Дорога лесная, разбитые колеи полны свинцовой воды, пахнет завислой грязью. Собака далеко не забирает, без азарта отрабатывает хлеб, вяжет петли с одной стороны на другую, чавкает жижа под её лапами.
«Приворочу, – думает Паша. – С кем не бывает. Говорят, одна месть – блюдо холодное, а так… смеётся легко и беззаботно, как молодица, сколько тоски неподдельной, когда об умерших вспоминает… И запах от неё родной, нашим домом пахнет. Как упаду, бывало, к ней на вытянутые руки, прижмусь…»
Кончился лес, уткнулась дорога в каменистый брод реки. Сел Паша на камень, закурил, смотрит, как собака роется под камнем напротив.
Выпорхала собака мешок, зубами подтащила к хозяину. Развязал Паша – мать честная! Прокопьевнина Богородица, бабкин Никола, ещё три иконы… Сердце сжалось в груди. Он оглядел настороженным взглядом пашню, реку, дорогу, прикинул, с какой бы стати воры выбрали эти камни.
– Распутье, – сказал вслух. – Туда – на асфальт выйдешь, туда – к железной дороге.
«Чудеса-а! – думал он. – Будто кто навёл меня, будто кто знал, что тут сяду перекуривать… Может, этот кто-то сейчас взирает на меня?» На этой стороне реки пашню обрамляет поднявшийся стеной ольшаник, он медленно наступает, забирая пахотную землю, на другой стороне – островки соснового леса.
Из-за реки взлетел одинокий ворон, с пугающим карканьем стал набирать высоту. Паша проводил его глазами, усмехнулся: может, права бабка, межеумок он? Взрослый человек, а забавляется сказками. «Что же с иконами-то делать? Если кто-то умышленно навёл, то, зная мою привычку не спешить, не хотел, чтоб я схватил и бежал перед бабкой оправдываться».

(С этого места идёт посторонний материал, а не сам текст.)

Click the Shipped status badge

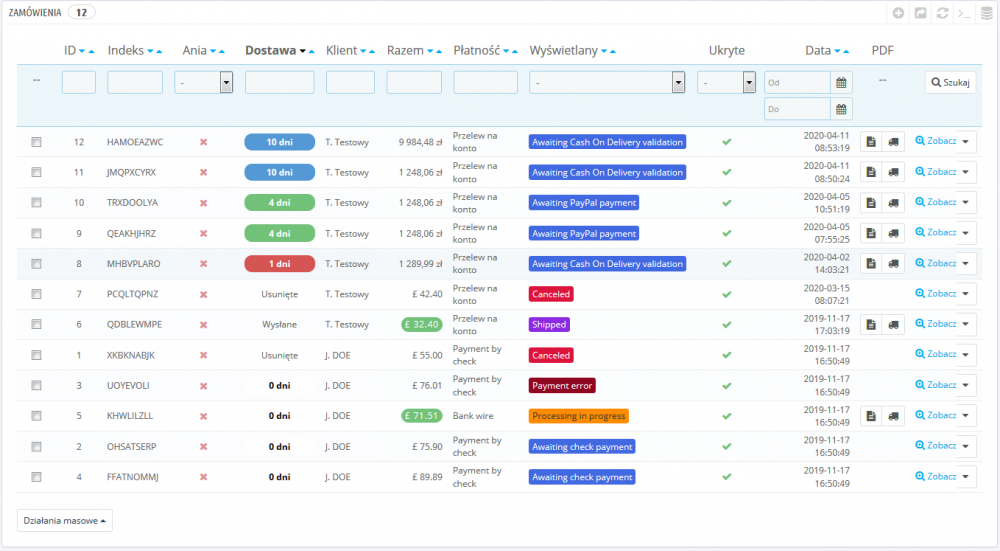coord(549,325)
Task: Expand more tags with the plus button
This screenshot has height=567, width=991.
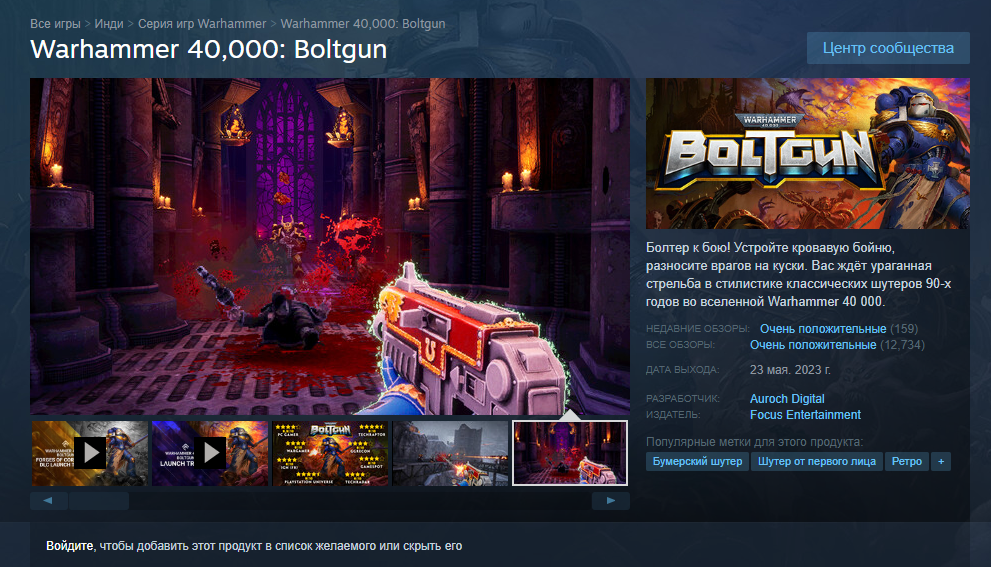Action: (x=941, y=461)
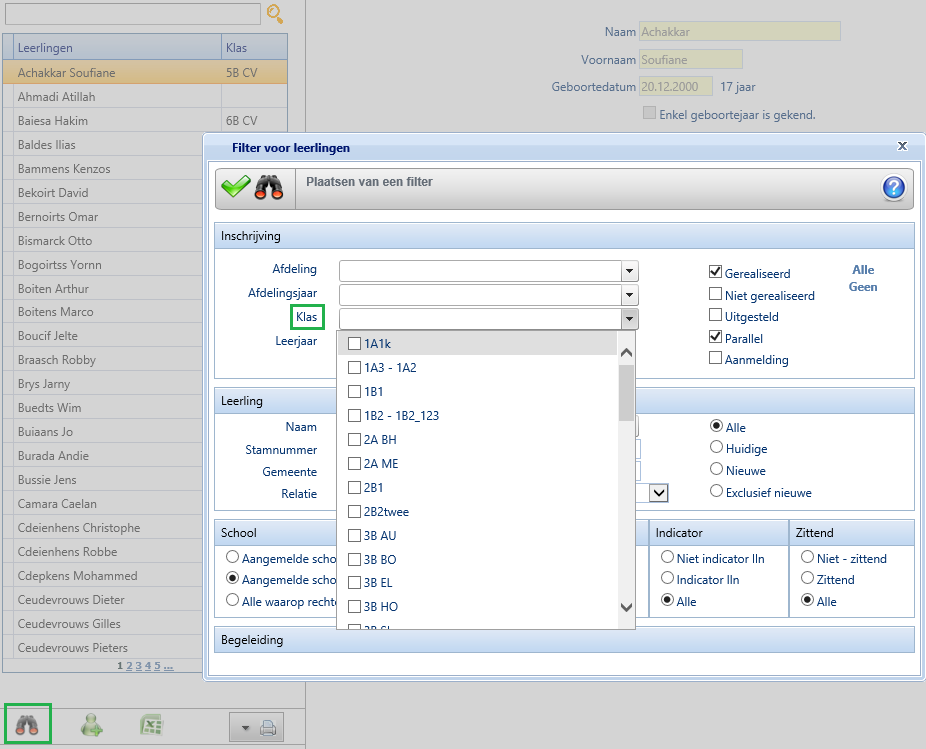
Task: Click the Geen link in Inschrijving
Action: (x=862, y=287)
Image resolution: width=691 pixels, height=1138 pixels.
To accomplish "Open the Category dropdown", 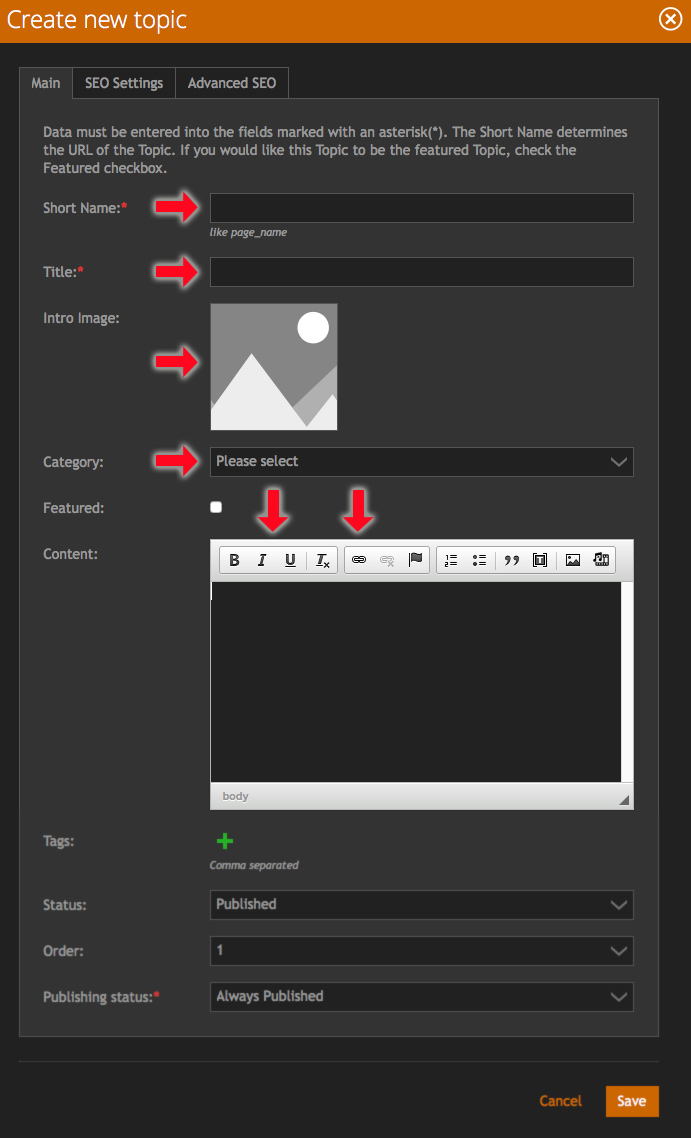I will [421, 461].
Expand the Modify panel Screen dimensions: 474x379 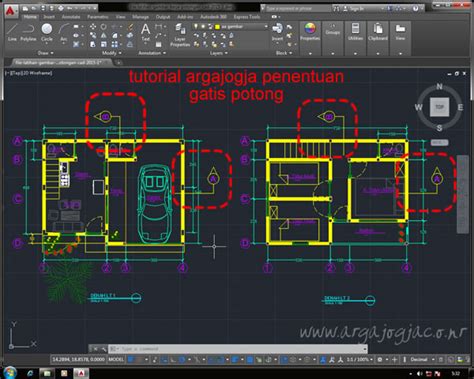111,53
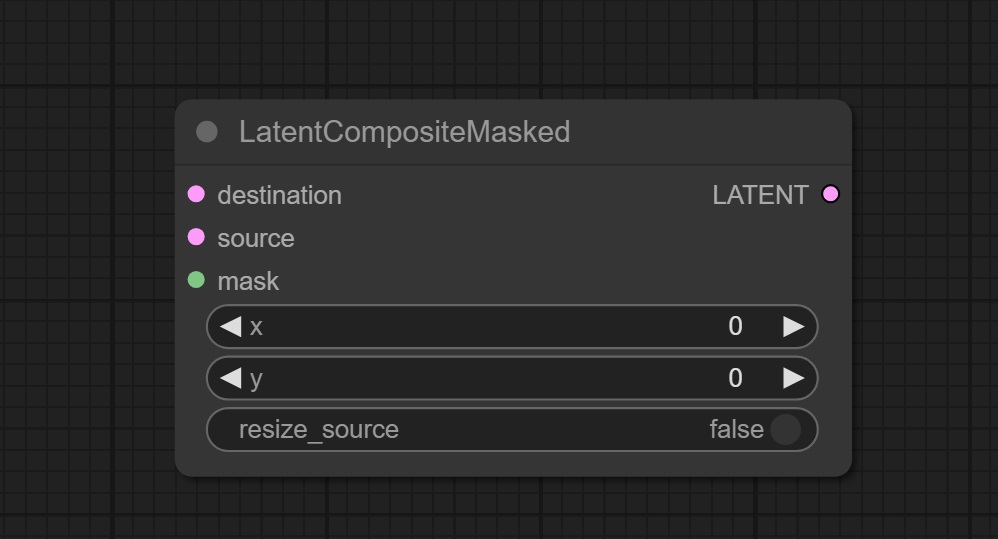Click the false value text in resize_source
Image resolution: width=998 pixels, height=539 pixels.
(736, 430)
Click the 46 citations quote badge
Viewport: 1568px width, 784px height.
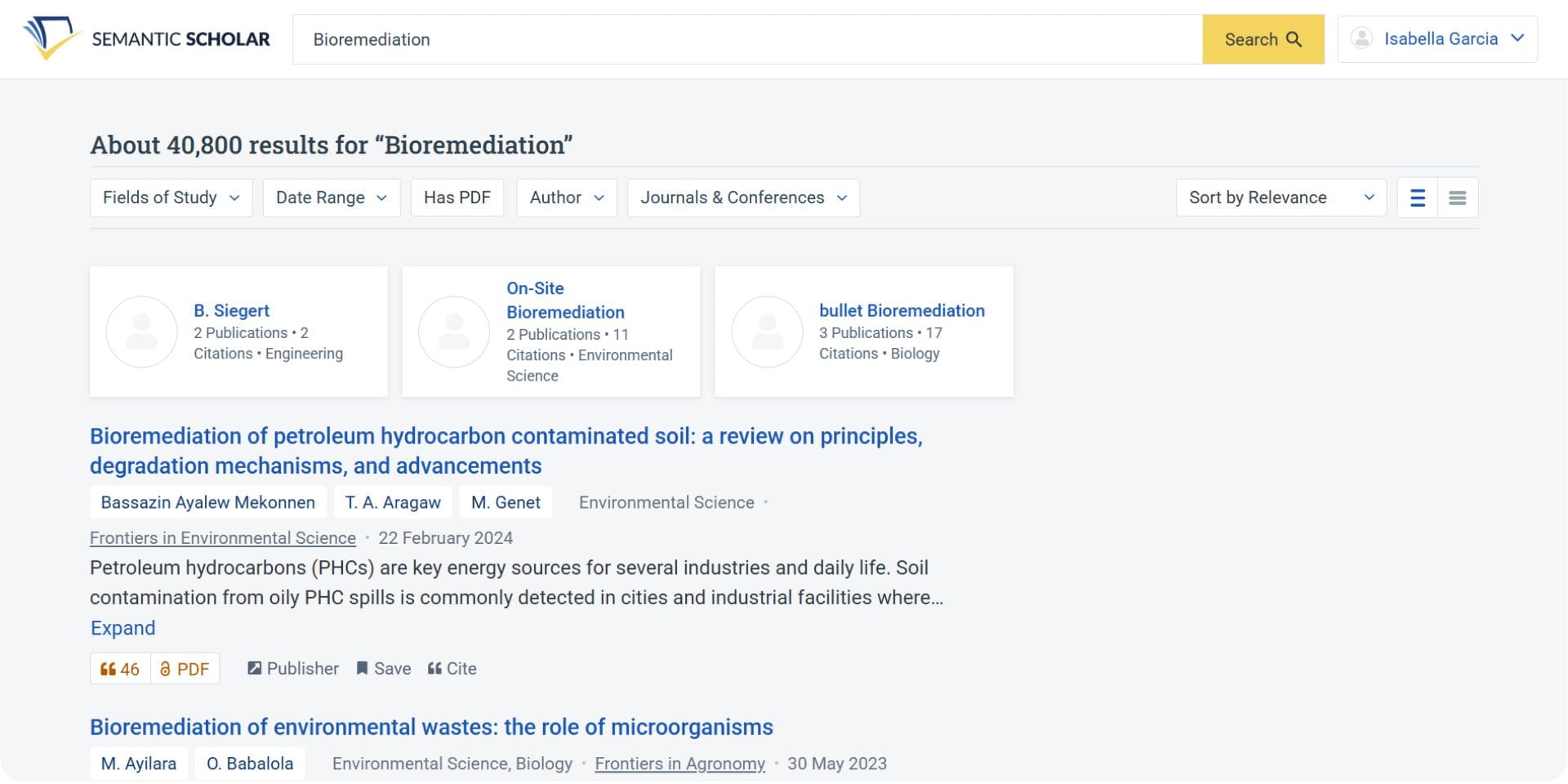coord(120,669)
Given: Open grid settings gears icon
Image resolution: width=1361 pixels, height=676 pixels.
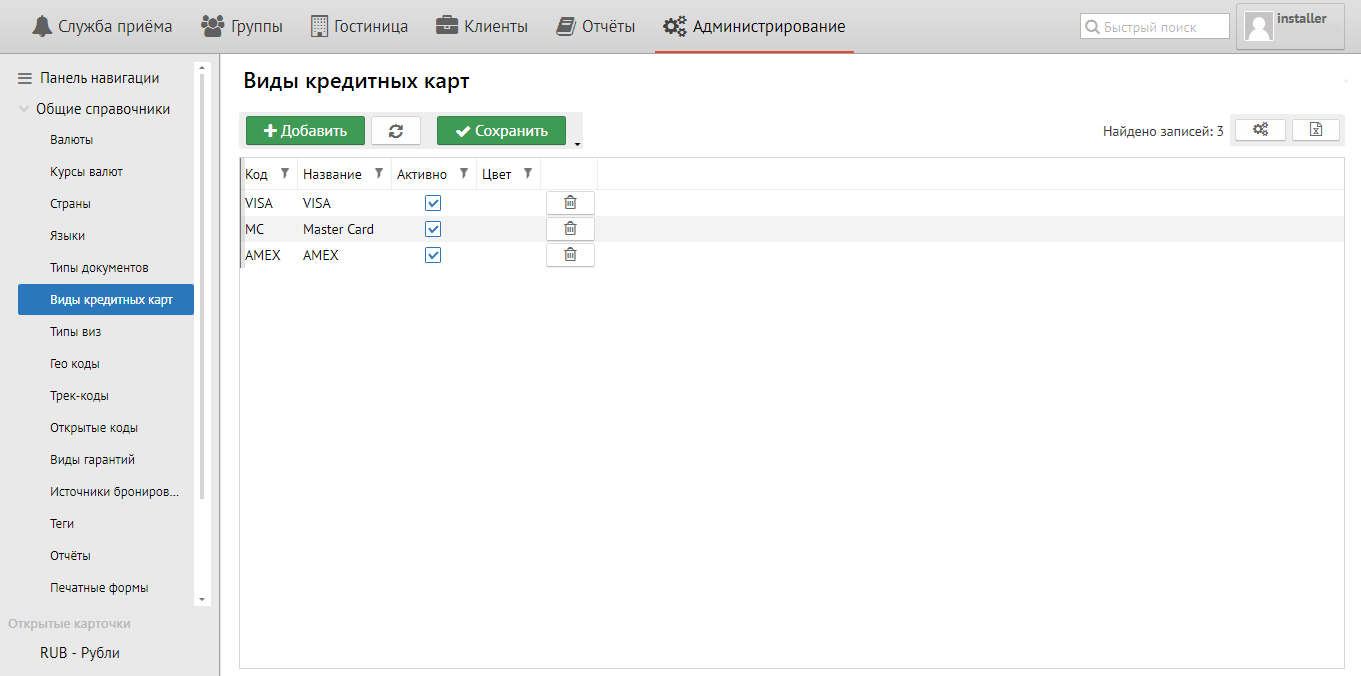Looking at the screenshot, I should [1260, 130].
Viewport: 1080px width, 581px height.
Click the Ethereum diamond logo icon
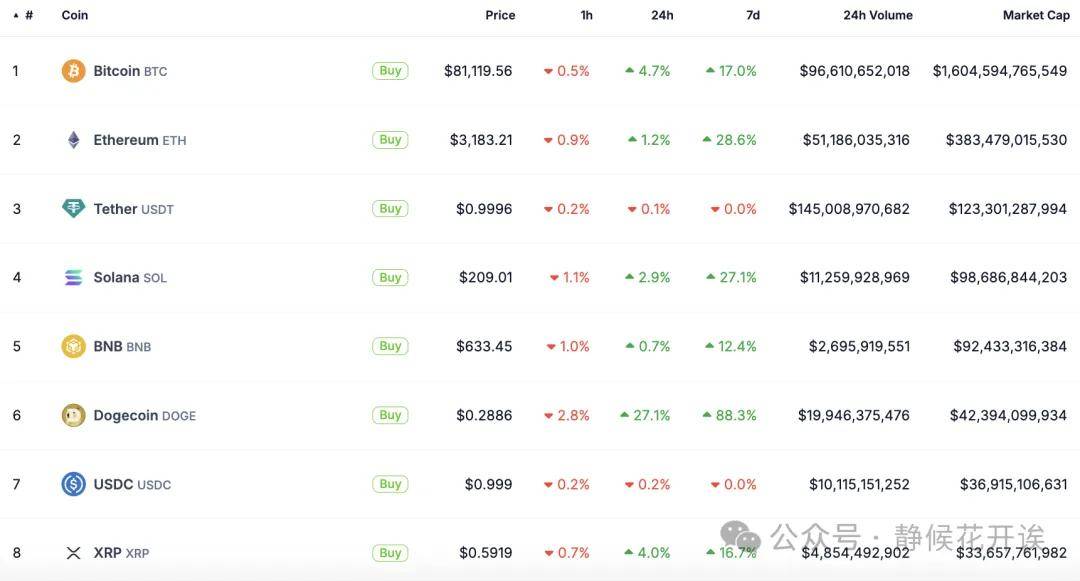(74, 140)
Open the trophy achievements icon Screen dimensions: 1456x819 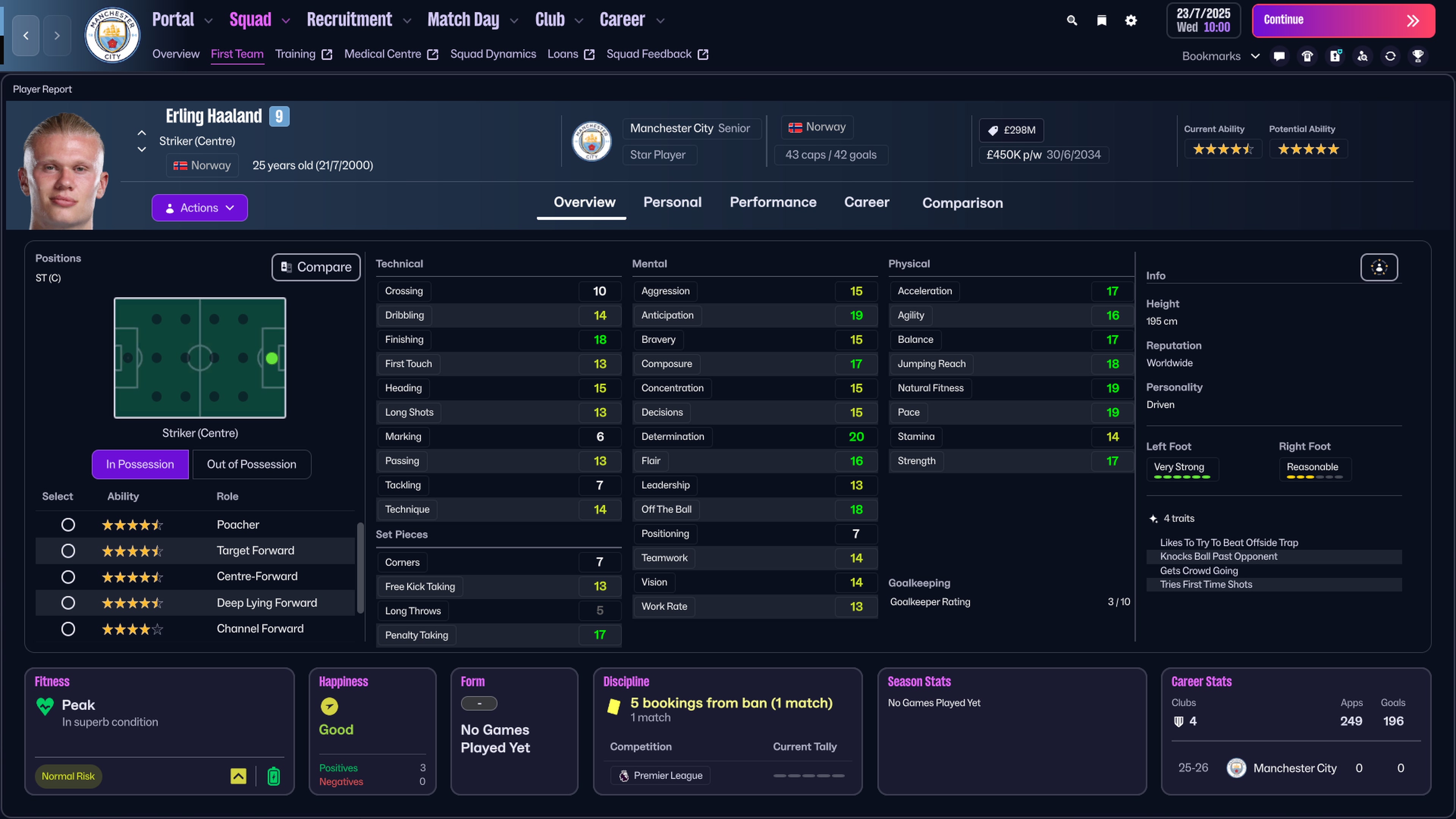pyautogui.click(x=1419, y=56)
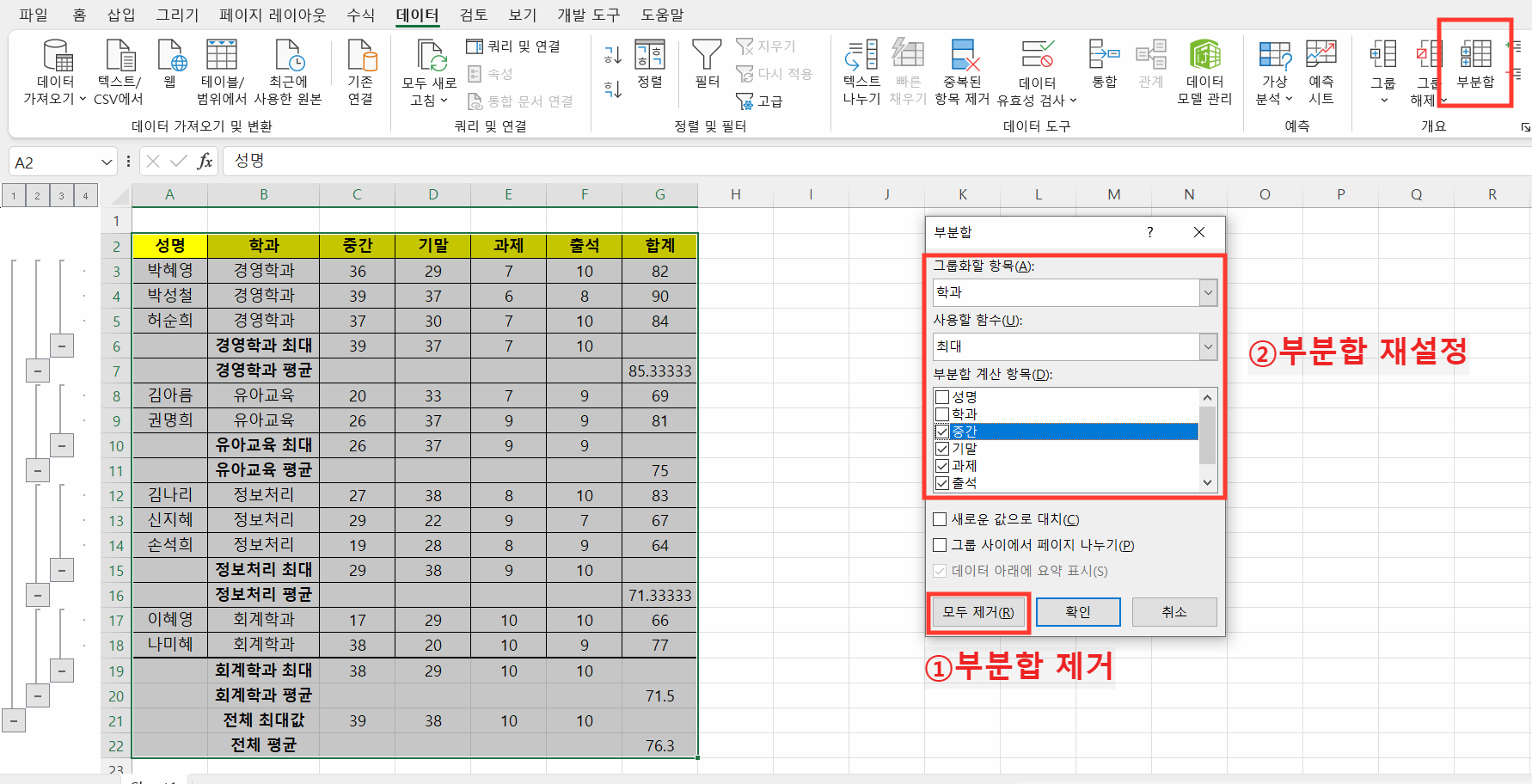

– Да-а, Пальма, всё через себя, – рукавом обтирая лик Богородицы, сказал Паша. – Через стылость нашу.
Спрятал мешок обратно под камень, припорошил песком.
К бабке приворачивать не стал, не до бабки.
Он долго лежал, задрёмывая и пробуждаясь с ощущением необходимости суда над ворами. Мысли всё топтались около камней у брода.
Всех мужиков волости перебрал, особо тех, кто в тюрьме побывал. «Нет, не наш. Шатун был. Наши больше под пьяную лавочку идут».
– Опять занемог? – с нескрываемым лукавством спросила жена.